L’article 6 de la loi n° 2021-1109 du 24 août 2021 confortant le respect des principes de la République crée l’article 223-1-1 du code pénal, réprimant « [l]e fait de révéler, de diffuser ou de transmettre, par quelque moyen que ce soit, des informations relatives à la vie privée, familiale ou professionnelle d’une personne permettant de l’identifier ou de la localiser aux fins de l’exposer ou d’exposer les membres de sa famille à un risque direct d’atteinte à la personne ou aux biens que l’auteur ne pouvait ignorer ».
La loi pénale française introduit ainsi le délit de « doxxing » (ou « doxing ») en droit français, à la suite de l’assassinat de Samuel Paty en Octobre 2020, dont l’identité et le lieu de travail avaient été divulguées sur les réseaux sociaux.
L’étude d’impact du projet de loi avait noté que l’article 223-1 du code pénal qui incrimine la mise en danger de la vie d’autrui, définie comme le fait « d’exposer directement autrui à un risque immédiat de mort ou de blessures de nature à entraîner une mutilation ou une infirmité permanente par la violation manifestement délibérée d’une obligation particulière de sécurité ou de prudence imposée par la loi ou le règlement », ne peut être invoqué pour réprimer le doxing.
De même, l’article 226-22 du code pénal, qui réprime la divulgation de données à caractère personnel ayant porté atteinte à la considération de l’intéressé ou à l’intimité de sa vie privée, punie de cinq ans d’emprisonnement et de 300 000 euros d’amende, ne réprime pas les atteintes à l’intégrité physique.
L’auteur des faits doit savoir que dévoiler ces informations met directement la victime ou ses biens en danger. Le Conseil d’État avait noté dans son Avis sur le projet de loi que « le délit ne sera (…) caractérisé que s’il peut être établi une intention manifeste et caractérisée de l’auteur des faits de porter gravement atteinte à la personne dont les éléments d’identification sont révélés ».
Le Conseil d’État avait également noté que :
« la caractérisation de l’infraction impose la démonstration d’une intention particulière de nuire qui permet de ne réprimer que les comportements commis dans le but de porter atteinte à une personne ou à sa famille, elle n’a pas pour objet et ne peut avoir pour effet de réprimer la révélation ou la diffusion de faits, de messages, de données, de sons ou d’images qui ont pour but d’informer le public alors même que ces informations pourraient ensuite être reprises et retransmises par des tiers dans le but de nuire à la personne qu’elles permettent d’identifier ou de localiser ».
La liberté de l’information pourra être invoquée en défense. Toutefois, l’article 223-1-1 du code pénal prévoit que « [l]orsque les faits sont commis par voie de presse écrite ou audiovisuelle ou de communication au public en ligne, les dispositions particulières des lois qui régissent ces matières sont applicables en ce qui concerne la détermination des personnes responsables », rappelant que la liberté d’expression est encadrée par la loi, en particulier la loi du 29 juillet 1881 sur la liberté de la presse.

Travail à réaliser
Pouvez-vous afficher, sans la moindre modification, le passage du texte sur le délit de doxxing qui va de « L’étude d’impact du » jusqu'à « à l’intégrité physique. » inclus ?

Données fournies

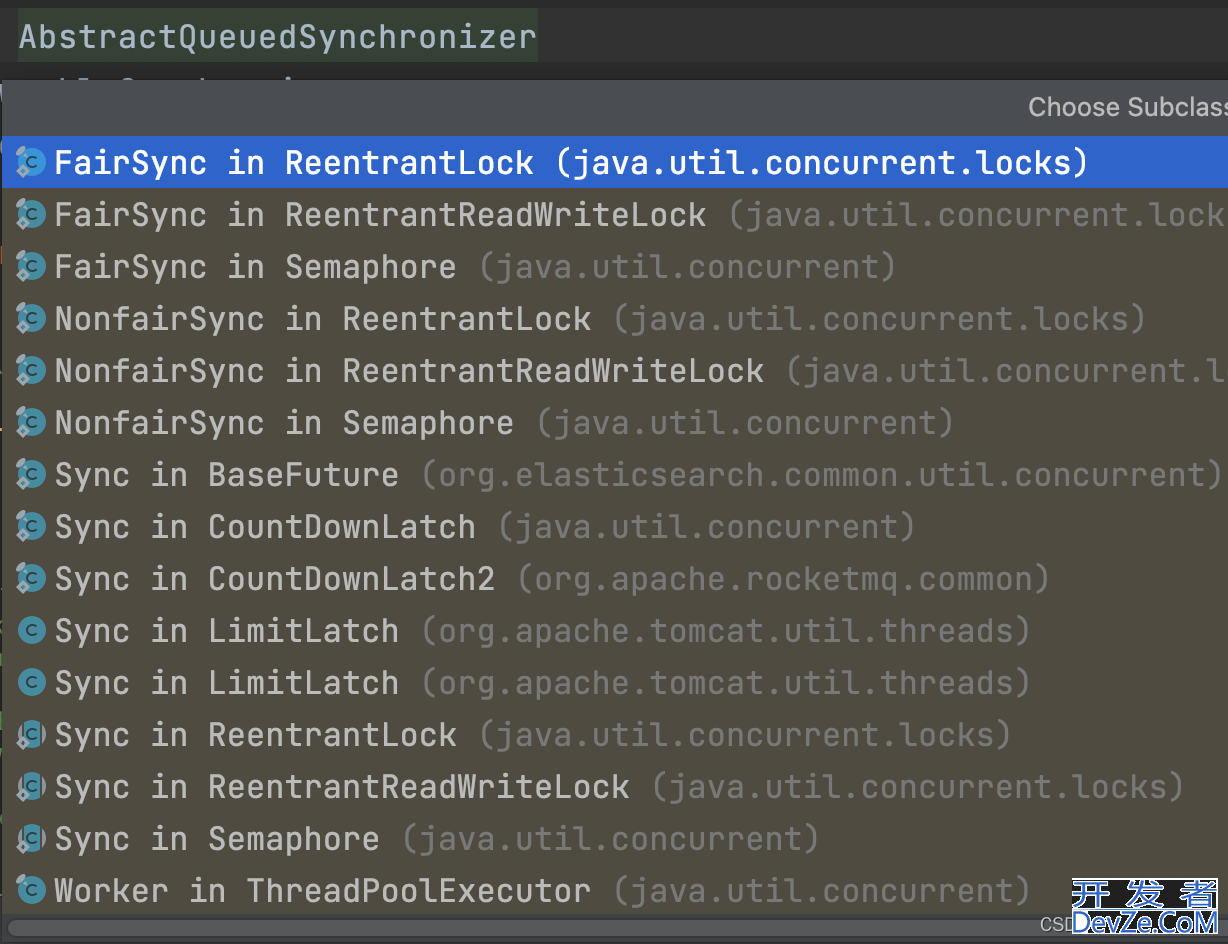Click class icon beside FairSync in Semaphore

Résultat obtenu
L’étude d’impact du projet de loi avait noté que l’article 223-1 du code pénal qui incrimine la mise en danger de la vie d’autrui, définie comme le fait « d’exposer directement autrui à un risque immédiat de mort ou de blessures de nature à entraîner une mutilation ou une infirmité permanente par la violation manifestement délibérée d’une obligation particulière de sécurité ou de prudence imposée par la loi ou le règlement », ne peut être invoqué pour réprimer le doxing.
De même, l’article 226-22 du code pénal, qui réprime la divulgation de données à caractère personnel ayant porté atteinte à la considération de l’intéressé ou à l’intimité de sa vie privée, punie de cinq ans d’emprisonnement et de 300 000 euros d’amende, ne réprime pas les atteintes à l’intégrité physique.